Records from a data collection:
==================================================

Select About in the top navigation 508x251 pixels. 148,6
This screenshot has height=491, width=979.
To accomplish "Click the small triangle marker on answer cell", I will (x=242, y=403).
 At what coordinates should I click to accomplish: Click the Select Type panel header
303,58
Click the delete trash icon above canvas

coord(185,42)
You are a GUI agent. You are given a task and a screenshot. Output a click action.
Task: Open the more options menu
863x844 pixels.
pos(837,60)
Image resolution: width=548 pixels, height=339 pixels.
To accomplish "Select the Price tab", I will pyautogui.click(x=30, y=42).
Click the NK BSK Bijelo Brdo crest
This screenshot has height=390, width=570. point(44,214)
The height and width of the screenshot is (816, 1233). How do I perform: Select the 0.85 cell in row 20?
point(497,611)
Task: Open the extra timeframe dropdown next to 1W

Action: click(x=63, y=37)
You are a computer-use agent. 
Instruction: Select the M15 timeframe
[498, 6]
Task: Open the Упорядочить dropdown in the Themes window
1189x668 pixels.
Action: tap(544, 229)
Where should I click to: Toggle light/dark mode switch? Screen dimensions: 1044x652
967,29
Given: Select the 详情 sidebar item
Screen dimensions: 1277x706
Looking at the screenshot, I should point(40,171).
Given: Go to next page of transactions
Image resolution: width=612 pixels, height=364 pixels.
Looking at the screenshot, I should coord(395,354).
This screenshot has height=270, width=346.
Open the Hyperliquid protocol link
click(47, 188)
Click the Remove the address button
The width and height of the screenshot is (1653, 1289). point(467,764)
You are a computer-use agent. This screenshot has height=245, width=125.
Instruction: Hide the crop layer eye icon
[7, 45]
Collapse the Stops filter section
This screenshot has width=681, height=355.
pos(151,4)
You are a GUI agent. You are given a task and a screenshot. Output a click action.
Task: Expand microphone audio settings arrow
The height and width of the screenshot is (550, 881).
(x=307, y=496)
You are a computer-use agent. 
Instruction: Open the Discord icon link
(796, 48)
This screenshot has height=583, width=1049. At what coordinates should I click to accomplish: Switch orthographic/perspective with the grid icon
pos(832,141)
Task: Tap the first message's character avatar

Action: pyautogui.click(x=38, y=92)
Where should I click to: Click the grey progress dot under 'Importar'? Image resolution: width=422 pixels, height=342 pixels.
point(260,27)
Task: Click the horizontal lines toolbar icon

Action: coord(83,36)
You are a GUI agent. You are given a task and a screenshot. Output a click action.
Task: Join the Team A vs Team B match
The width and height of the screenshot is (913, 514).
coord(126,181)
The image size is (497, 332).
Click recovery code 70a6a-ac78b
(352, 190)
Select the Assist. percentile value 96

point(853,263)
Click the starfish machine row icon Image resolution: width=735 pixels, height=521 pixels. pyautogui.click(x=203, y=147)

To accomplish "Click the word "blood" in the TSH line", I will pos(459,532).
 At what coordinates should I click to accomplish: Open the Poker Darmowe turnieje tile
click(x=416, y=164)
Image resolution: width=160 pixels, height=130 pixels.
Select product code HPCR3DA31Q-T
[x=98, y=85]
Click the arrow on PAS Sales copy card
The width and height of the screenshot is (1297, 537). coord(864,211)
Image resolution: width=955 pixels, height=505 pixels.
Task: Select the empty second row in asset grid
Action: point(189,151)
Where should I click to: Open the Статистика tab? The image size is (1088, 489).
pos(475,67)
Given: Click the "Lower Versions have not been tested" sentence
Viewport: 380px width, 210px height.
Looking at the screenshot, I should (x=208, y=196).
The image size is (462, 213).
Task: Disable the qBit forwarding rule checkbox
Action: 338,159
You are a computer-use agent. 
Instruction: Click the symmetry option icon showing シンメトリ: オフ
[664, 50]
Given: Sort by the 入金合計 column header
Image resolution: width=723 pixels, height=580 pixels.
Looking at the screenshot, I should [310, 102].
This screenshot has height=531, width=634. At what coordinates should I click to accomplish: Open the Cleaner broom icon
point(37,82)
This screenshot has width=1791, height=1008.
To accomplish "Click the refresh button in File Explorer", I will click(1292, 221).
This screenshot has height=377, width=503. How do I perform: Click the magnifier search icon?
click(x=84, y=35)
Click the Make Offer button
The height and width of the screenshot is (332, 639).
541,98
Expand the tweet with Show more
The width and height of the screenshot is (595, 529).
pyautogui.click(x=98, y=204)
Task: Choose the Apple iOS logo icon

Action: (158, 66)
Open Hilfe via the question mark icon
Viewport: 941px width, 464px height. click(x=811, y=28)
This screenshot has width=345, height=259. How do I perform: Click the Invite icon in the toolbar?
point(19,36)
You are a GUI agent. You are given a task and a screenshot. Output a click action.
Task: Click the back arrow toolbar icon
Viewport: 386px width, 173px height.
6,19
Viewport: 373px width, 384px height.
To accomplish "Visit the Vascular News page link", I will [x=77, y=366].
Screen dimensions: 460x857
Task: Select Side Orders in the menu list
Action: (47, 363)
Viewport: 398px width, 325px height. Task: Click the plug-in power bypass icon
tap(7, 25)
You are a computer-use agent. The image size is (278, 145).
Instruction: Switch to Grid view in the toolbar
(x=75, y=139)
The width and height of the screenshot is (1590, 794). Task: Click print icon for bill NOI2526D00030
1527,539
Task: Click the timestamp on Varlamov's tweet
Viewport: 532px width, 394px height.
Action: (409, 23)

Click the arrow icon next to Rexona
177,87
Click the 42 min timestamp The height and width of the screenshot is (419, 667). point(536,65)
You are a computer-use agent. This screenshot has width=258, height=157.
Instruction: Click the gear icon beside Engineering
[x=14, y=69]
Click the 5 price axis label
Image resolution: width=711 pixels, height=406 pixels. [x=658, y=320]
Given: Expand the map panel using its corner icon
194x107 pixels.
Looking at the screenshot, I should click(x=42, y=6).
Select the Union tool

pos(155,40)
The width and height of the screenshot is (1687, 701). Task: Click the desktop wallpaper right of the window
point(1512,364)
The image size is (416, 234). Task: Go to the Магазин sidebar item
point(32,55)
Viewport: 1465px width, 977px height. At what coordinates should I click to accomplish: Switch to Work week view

==================================================

_EXERCISE BRIEF_. Scan the lines above for "Click the arrow on PAS Sales copy card" and for "Given: Click the". Repeat exactly the line holding each of them and every line in between.

_RESPONSE AREA_.
Click the arrow on PAS Sales copy card
The width and height of the screenshot is (1297, 537). coord(864,211)
Image resolution: width=955 pixels, height=505 pixels.
Task: Select the empty second row in asset grid
Action: point(189,151)
Where should I click to: Open the Статистика tab? The image size is (1088, 489).
pos(475,67)
Given: Click the "Lower Versions have not been tested" sentence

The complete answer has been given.